WHAT IS EXPECTED: Please filter the data below down to the lines holding the string "will".

Records contained in a dataset:
▬▬▬▬▬▬▬▬▬▬

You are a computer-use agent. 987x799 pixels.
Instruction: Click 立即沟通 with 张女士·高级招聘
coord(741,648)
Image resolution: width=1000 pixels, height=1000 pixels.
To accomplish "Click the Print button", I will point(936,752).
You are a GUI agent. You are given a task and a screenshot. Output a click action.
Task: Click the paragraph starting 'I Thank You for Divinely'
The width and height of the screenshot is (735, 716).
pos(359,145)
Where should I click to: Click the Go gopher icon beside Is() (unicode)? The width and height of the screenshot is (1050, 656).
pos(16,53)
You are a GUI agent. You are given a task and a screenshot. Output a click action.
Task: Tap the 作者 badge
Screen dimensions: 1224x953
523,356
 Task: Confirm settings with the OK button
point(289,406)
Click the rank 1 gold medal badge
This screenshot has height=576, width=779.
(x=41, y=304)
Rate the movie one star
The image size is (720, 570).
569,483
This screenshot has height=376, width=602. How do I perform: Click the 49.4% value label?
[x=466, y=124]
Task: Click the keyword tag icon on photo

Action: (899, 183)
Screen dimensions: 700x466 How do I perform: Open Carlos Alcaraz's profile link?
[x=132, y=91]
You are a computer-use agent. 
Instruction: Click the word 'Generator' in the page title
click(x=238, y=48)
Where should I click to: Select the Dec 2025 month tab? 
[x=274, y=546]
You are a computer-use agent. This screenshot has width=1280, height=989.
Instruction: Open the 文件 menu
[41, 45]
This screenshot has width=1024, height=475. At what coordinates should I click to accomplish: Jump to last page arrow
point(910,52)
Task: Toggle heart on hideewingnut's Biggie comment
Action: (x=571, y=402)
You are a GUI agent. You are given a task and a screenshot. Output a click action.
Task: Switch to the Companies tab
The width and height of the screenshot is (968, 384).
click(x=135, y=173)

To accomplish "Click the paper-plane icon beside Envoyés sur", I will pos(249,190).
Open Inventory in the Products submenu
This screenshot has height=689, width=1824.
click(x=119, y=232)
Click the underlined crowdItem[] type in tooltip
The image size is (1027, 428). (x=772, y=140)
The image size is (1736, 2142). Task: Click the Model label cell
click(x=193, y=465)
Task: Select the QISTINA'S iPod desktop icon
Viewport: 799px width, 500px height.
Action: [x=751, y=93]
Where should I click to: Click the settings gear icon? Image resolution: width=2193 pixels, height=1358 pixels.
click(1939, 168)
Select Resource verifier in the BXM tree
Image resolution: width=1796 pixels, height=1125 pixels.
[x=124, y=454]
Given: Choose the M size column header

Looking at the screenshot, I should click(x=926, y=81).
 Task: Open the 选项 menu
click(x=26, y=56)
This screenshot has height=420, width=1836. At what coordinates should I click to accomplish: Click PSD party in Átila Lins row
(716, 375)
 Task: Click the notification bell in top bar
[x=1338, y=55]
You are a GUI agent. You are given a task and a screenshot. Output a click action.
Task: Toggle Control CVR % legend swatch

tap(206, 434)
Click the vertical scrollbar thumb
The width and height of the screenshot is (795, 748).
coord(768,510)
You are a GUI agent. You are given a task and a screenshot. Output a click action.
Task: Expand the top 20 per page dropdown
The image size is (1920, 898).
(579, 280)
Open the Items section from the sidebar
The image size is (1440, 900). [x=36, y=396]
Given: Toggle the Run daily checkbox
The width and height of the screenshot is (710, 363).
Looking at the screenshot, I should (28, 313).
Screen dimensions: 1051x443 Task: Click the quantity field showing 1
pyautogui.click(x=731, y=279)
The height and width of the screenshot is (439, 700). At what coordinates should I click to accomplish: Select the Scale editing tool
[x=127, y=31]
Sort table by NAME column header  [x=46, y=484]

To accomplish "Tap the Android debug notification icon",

▬▬▬▬▬▬▬▬▬▬

ANSWER:
To accomplish "Click the Print button", I will point(936,752).
To accomplish "Click the paper-plane icon beside Envoyés sur", I will pos(249,190).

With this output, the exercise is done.